Besieged City (2008)
6/10
Realism Meet Sadness - Review of "Besieged City"
22 January 2023
Warning: Spoilers
Lawrence Ah-Mon who has been dormant for many years, 2008 can be described as his "harvest year". Three films were released within a year, including "Besieged City", "City without Baseball" (co-directed with Scud Danny Cheng Wan-Cheung) and "Ballistic". Among them, "Besieged City" most easily reminds the audience of Lawrence Ah-Mon's debut period, especially the social realistic films of the TV department of RTHK, as well as his famous film "Gangs" (1988), which happened to be a work from 20 years ago.

Lawrence Ah-Mon used the same method to deal with the youth problem in Tin Shui Wai, which was described by the media as a "city of sadness". The film was shot in housing estate in Tin Shui Wai, and it was full of substance.

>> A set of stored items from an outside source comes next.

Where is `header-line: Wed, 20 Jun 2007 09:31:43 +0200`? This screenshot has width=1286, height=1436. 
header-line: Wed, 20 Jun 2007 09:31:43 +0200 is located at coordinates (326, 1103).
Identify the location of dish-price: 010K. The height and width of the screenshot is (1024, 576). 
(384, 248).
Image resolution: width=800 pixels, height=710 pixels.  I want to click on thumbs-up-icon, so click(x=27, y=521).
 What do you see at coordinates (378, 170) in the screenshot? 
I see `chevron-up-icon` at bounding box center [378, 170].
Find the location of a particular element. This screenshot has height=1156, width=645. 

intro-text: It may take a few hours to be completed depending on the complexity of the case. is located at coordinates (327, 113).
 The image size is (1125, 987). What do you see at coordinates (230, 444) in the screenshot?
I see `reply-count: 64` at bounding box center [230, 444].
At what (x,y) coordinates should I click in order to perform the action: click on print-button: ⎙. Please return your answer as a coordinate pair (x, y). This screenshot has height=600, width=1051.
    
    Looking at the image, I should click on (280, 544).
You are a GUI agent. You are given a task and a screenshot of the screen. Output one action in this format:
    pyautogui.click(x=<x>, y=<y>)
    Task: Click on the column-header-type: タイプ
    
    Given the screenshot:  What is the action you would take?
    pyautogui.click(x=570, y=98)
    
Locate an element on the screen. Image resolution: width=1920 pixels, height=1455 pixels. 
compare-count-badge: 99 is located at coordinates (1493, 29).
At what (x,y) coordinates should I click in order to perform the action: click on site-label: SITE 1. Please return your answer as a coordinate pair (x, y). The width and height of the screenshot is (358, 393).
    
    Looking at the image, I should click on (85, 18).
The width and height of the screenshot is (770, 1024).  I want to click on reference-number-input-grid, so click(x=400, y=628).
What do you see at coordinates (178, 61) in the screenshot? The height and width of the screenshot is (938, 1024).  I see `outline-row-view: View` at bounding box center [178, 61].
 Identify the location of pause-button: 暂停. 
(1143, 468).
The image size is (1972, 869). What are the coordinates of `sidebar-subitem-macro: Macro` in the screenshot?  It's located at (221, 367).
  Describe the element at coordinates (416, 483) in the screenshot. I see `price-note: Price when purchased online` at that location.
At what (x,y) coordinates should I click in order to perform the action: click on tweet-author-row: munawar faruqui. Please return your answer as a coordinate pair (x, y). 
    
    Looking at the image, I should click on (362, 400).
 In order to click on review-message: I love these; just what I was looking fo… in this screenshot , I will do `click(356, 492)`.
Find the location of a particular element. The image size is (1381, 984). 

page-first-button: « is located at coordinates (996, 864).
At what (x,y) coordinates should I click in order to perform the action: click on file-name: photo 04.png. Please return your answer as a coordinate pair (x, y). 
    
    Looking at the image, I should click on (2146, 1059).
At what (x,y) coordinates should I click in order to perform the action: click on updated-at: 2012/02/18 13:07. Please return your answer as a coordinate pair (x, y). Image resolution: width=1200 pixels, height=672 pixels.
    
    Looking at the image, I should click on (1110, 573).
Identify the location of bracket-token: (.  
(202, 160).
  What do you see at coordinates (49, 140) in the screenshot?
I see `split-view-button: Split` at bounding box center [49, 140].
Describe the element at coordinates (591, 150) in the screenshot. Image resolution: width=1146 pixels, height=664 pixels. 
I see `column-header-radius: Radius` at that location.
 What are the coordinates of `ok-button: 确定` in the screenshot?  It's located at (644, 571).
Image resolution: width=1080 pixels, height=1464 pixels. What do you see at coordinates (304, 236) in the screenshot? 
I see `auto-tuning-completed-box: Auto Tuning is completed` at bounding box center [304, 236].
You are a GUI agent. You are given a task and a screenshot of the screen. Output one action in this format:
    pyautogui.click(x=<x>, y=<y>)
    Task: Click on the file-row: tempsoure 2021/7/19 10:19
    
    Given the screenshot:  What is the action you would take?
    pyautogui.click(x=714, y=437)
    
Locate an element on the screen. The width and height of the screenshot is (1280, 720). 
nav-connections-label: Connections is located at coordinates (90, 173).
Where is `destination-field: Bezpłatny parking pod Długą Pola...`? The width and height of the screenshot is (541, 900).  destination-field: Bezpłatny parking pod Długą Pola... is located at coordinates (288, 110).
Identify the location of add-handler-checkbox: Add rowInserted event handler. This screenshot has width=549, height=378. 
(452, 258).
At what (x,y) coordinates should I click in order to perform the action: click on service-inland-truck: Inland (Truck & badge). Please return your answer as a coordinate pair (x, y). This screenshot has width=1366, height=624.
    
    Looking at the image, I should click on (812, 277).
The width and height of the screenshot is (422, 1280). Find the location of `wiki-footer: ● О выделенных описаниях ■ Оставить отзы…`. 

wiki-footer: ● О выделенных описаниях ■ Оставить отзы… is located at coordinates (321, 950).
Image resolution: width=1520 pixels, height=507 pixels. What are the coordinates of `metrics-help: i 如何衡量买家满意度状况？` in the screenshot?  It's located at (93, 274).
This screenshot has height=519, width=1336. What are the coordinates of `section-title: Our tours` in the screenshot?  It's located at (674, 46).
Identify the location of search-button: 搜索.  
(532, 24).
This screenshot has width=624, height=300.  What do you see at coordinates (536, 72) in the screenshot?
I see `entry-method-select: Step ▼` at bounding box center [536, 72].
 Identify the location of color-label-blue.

Under Lawrence Ah-Mon's careful guidance, several actors showed the problem of youth in trouble. The psychological state belongs to the realistic film of the director returning to his early years.

"Besieged City" pays attention to Tin Shui Wai and youth issues, as well as Lawrence Ah-Mon's realistic style, which reflects the reality with extreme restraint. To a certain extent, the film is still quite consistent with the sadness and helplessness of his "Gangs" twenty years ago. "Besieged City" is more pessimistic about the predicament of young people than "Gangs".

At the beginning, the dream of Ho Ling-Kit, the protagonist played by Tang Tak-Po, and at the end, the orphan wandered in Tian Shui Wai, looking for dead relatives, as if they were destined to escape. However, the siege-like Tin Shui Wai cannot escape the dead and caused by poverty and family environment. The problem of Tin Shui Wai is complex, which is inseparably related to the current structure of Hong Kong society. Lawrence Ah-Mon still interprets it from a humanistic and realistic standpoint, which appears to be insufficient and outdated. First, it's unable to describe the deep structure of the problem in depth. Second it's the film that cannot provide a glimmer of hope and a way out to these young people in Tin Shui Wai.